Directions » Your answer must hold only the lines below from the line containing "Task: Click the Google logo icon" through the line containing "You are a GUI", each reproduced exactly.

Task inputs »
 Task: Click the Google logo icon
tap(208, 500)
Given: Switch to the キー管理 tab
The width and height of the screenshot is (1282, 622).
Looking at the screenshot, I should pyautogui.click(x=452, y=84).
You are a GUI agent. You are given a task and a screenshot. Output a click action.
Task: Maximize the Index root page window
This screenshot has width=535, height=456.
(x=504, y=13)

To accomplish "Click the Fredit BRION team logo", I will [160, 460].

--

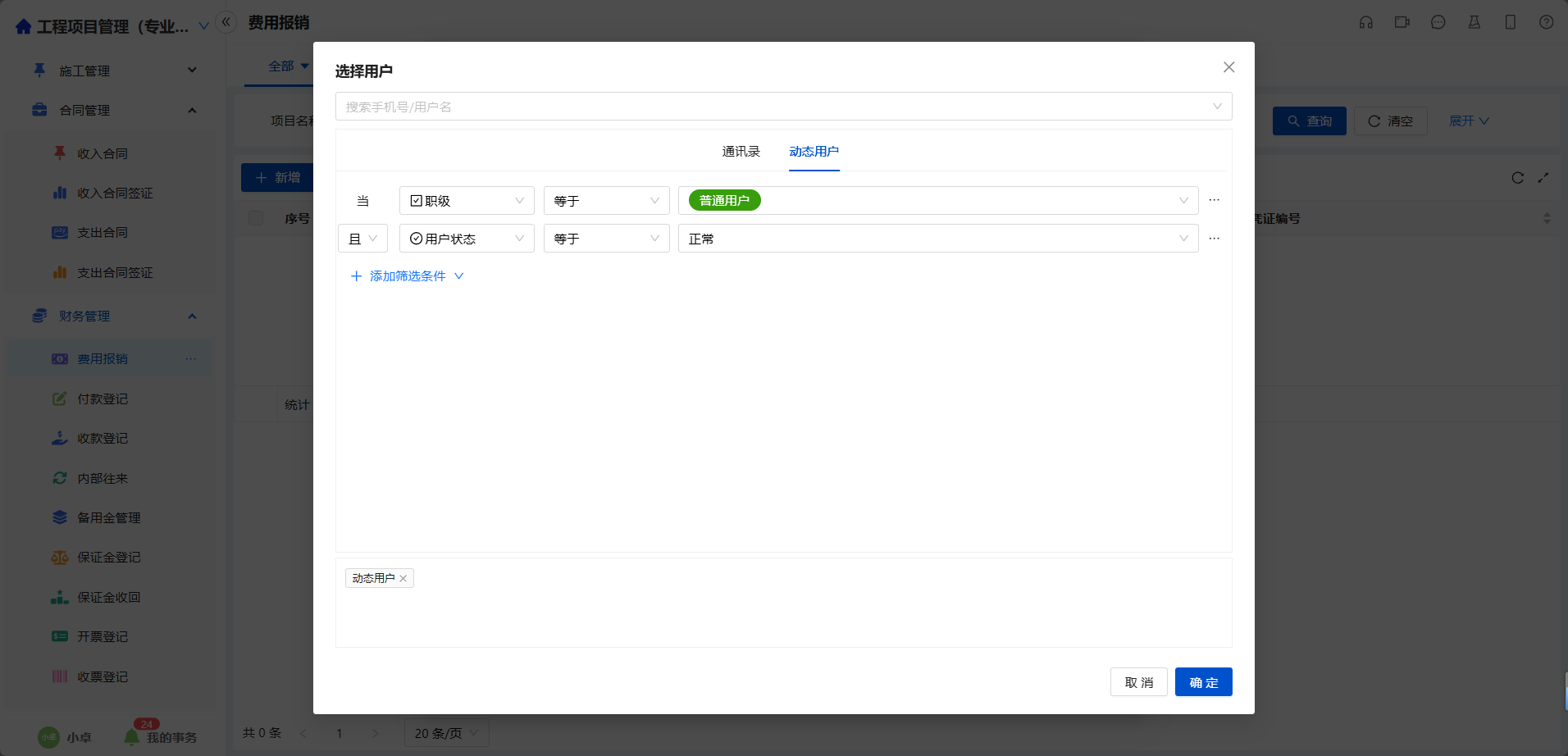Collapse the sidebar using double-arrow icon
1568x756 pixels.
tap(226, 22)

==

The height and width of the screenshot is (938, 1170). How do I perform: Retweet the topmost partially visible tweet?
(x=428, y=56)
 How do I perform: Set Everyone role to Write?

Written answer »
 Task: Click the Google logo icon
tap(208, 500)
Given: Switch to the キー管理 tab
The width and height of the screenshot is (1282, 622).
Looking at the screenshot, I should pyautogui.click(x=452, y=84).
You are a GUI agent. You are given a task and a screenshot. Output a click action.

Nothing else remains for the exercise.